PROBLEM STATEMENT » Among the lines below, output only those between the line holding "Viewport: 484px width, 564px height." and the line holding "the pure red", inclusive, exactly as written and with no pictures.

DATA SECTION »
*** Begin section ***
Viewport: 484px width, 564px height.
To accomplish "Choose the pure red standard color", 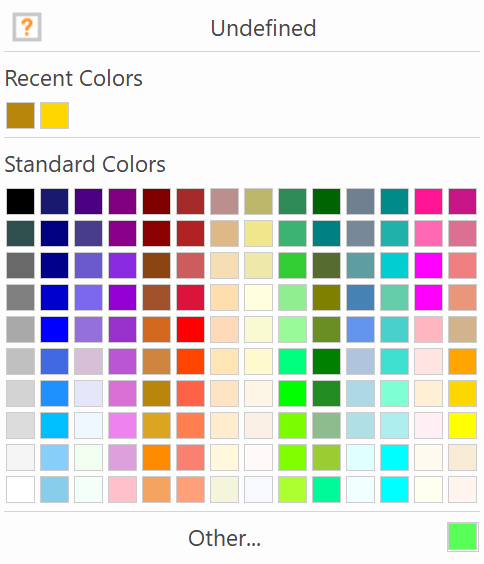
*** End section ***
*** Begin section ***
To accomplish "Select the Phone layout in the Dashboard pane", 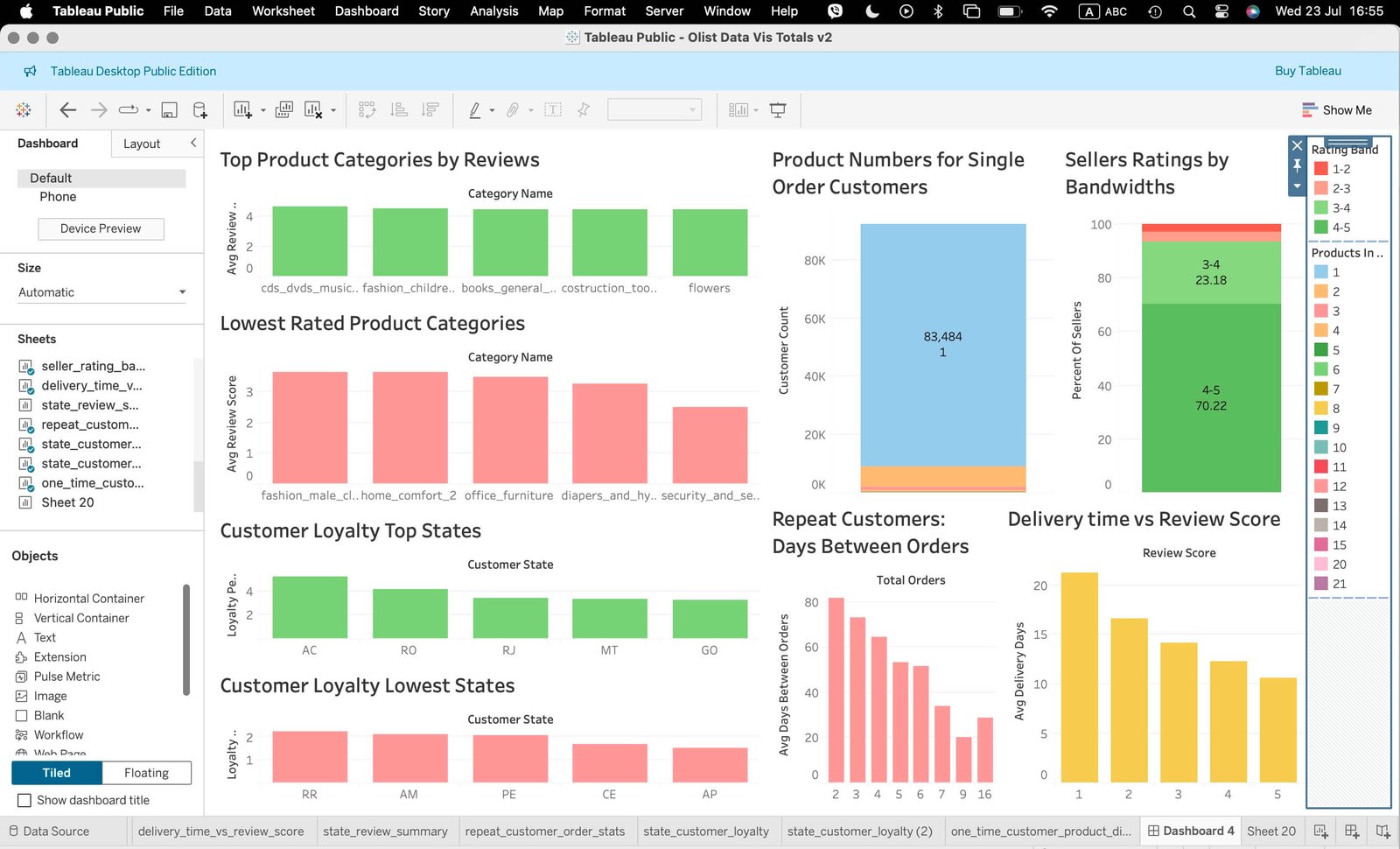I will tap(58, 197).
*** End section ***
*** Begin section ***
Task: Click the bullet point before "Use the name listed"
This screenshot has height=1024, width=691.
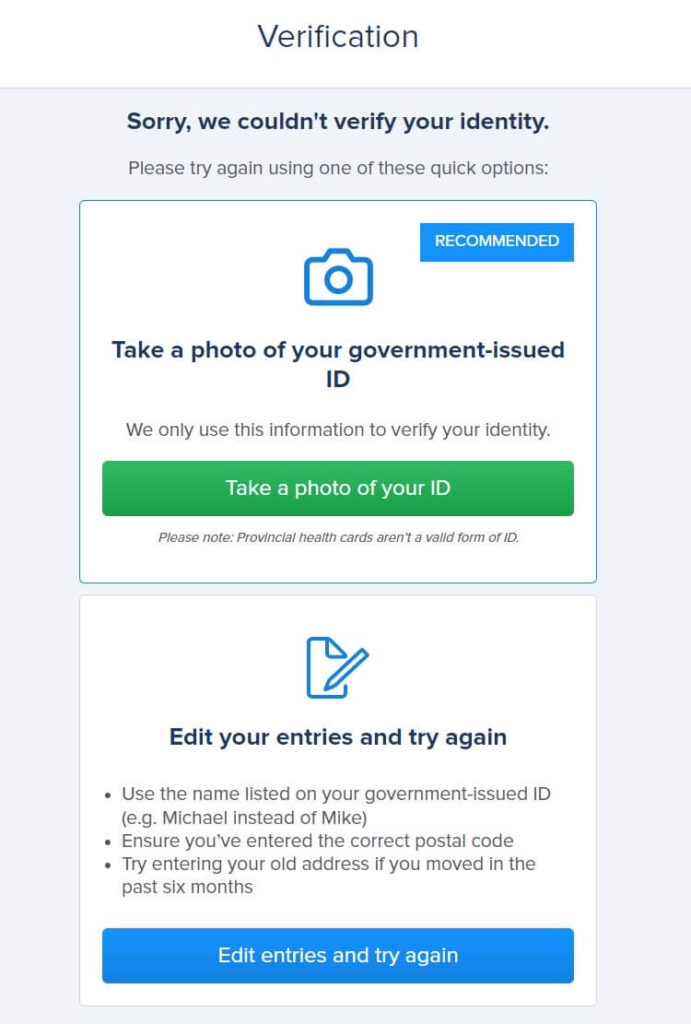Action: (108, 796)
*** End section ***
PROBLEM SOLUTION »
Viewport: 484px width, 564px height.
To accomplish "Choose the pure red standard color", 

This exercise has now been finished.